In 1946, an adventurer named John Caldwell tried to sail single-handed across the Pacific Ocean in a 29-foot sailboat. After several months at sea and nearly dead from starvation, Caldwell wrecked on a coral reef off an island of Fiji.
The islanders rescued him and, with considerable cost and effort to themselves, nursed him slowly back to health. They dove down into the water and retrieved his valuables, including his wedding ring, and gave it all back to him.
This incident is worth noting because if Caldwell had wrecked on the island only 100 years earlier, the Fijians likely would have killed and eaten him. How fortunate that Methodist missionaries had arrived a century before he did, and the Fijians and their society had been transformed by the power and name of Jesus.
I thought about this when reading of how Virginia's State Police superintendant, with the passive consent of Gov. Tim Kaine, recently prohibited police chaplains at formal functions from praying in the name of Jesus.
We Virginians should not so casually silence that name. Some 1,700 years ago, the ancestors of many of us were little different from the pre-Christian Fijians. The barbaric tribes of Europe, the Franks and Saxons, lived in savagery and blood lust. The savage Norsemen raided and killed, then drank mead from the skulls of their victims.

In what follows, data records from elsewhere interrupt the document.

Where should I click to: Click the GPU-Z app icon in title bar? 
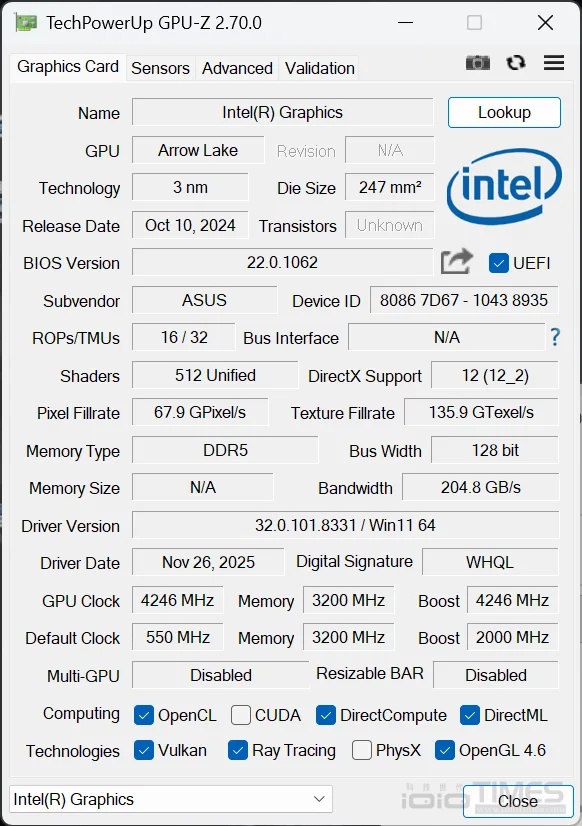click(26, 23)
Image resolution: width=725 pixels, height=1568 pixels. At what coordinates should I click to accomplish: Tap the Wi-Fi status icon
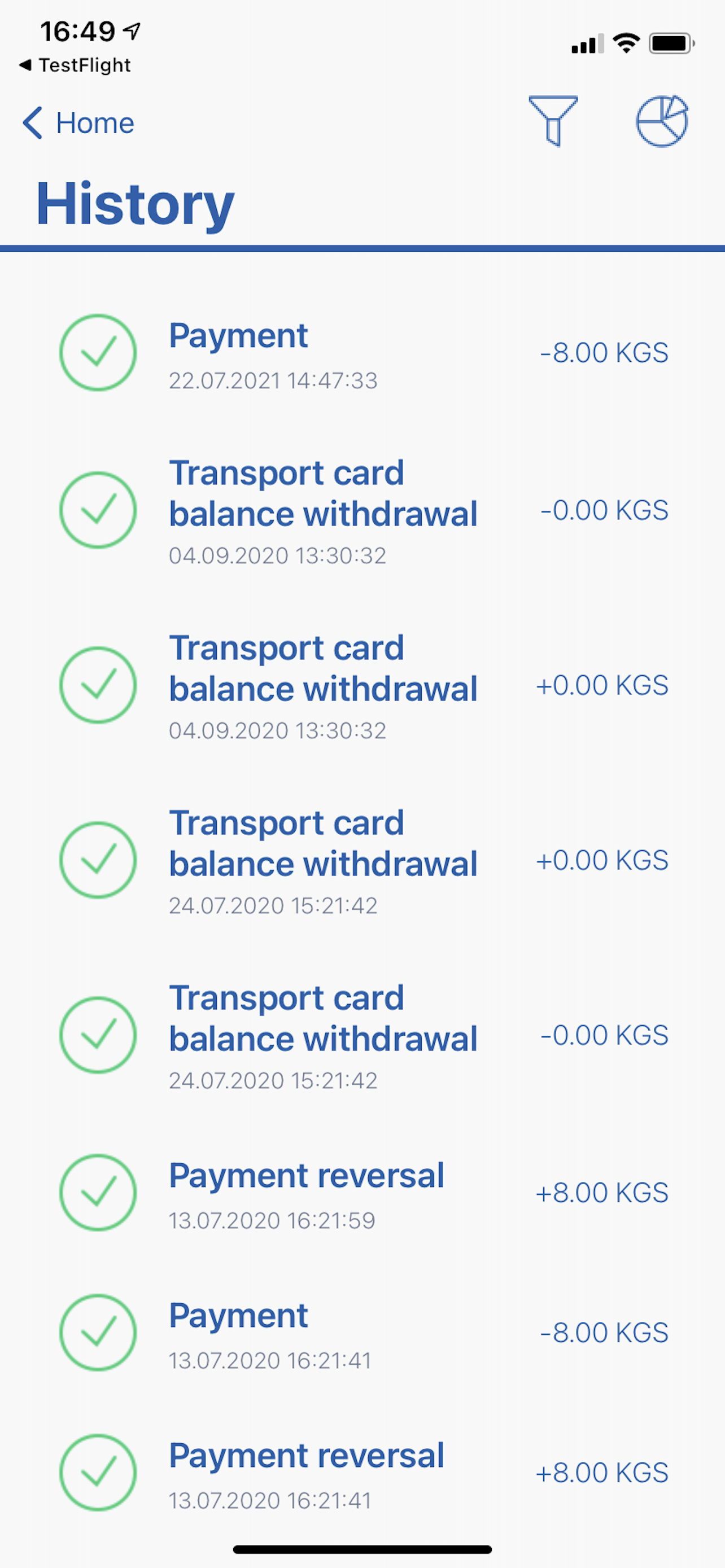[626, 43]
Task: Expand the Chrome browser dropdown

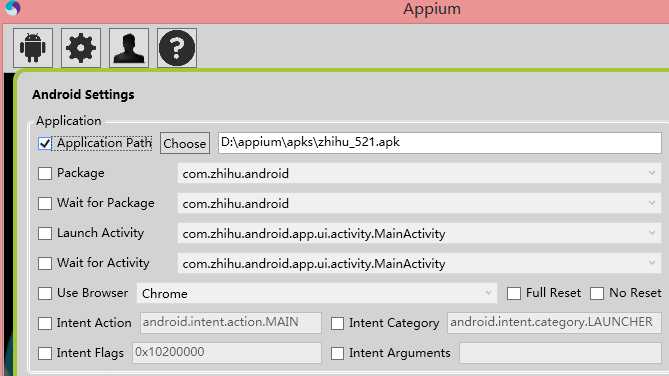Action: pos(317,293)
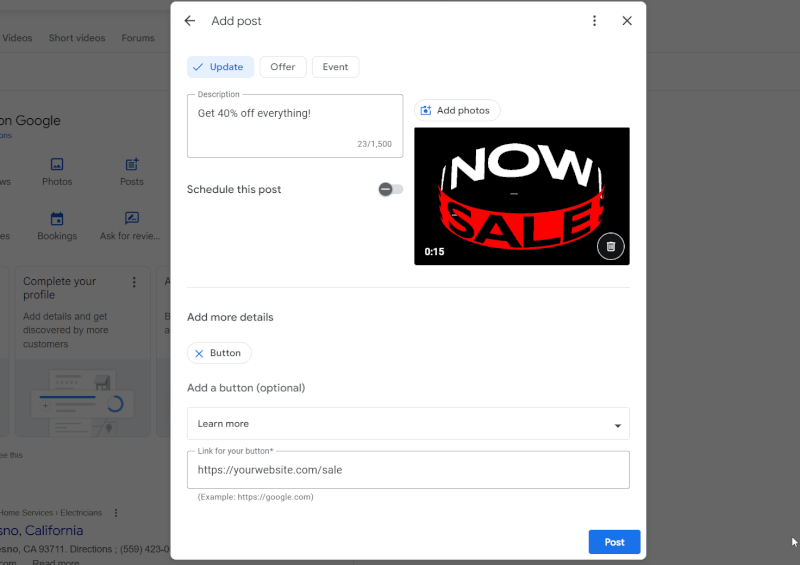
Task: Select the Offer post type chip
Action: (x=283, y=67)
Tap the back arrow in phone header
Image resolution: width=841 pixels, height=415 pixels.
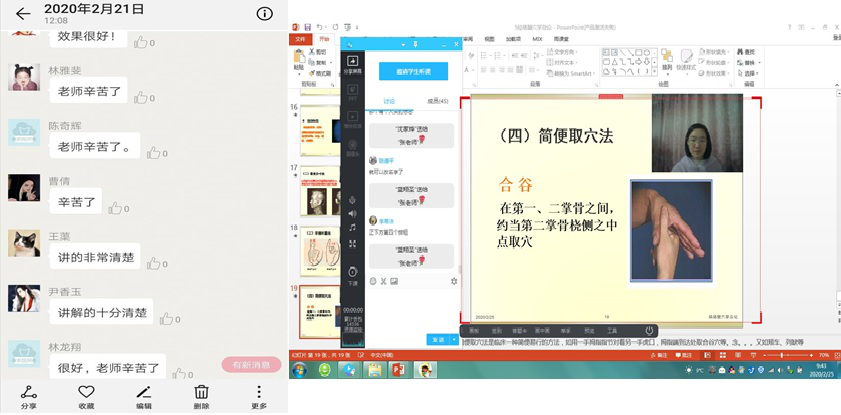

But, fortunately for us, our distant ancestors were gradually transformed and civilized as the Christian gospel slowly advanced through ancient Europe and Scandinavia. It is easily arguable that Western Civilization with its liberty, self-government and scientific advance came into existence because of the influence and power of Jesus Christ.
And now our state police chaplains cannot formally pray in his name. There's no record of anyone having complained or filed suit about such prayers. So it's a mystery why the superintendant felt it necessary to step forward at this time and prohibit chaplains from praying as Christians have prayed, publicly or privately, since the beginning of America.
Kaine, a former missionary himself, should realize Christians believe we approach the throne of God only by the merit of Jesus Christ and his sacrifice for our sins. To forbid a Christian to pray in Jesus's name is to forbid him to pray at all. It's no wonder six troopers resigned from the chaplain program rather than comply.
Republican Dels. Morgan Griffith and Bill Carrico are reportedly planning to introduce a law to reverse the ban when the General Assembly convenes in January. I hope their efforts succeed. And, when the inevitable ACLU challenge goes to court, I sincerely hope we get a judge who knows something about American history and the source of our liberties.
We need a judge who understands, as Patrick Henry said: "This great nation was founded ... not on religions, but on the Gospel of Jesus Christ. For this very reason peoples of other faiths have been afforded asylum, prosperity, and freedom of worship here."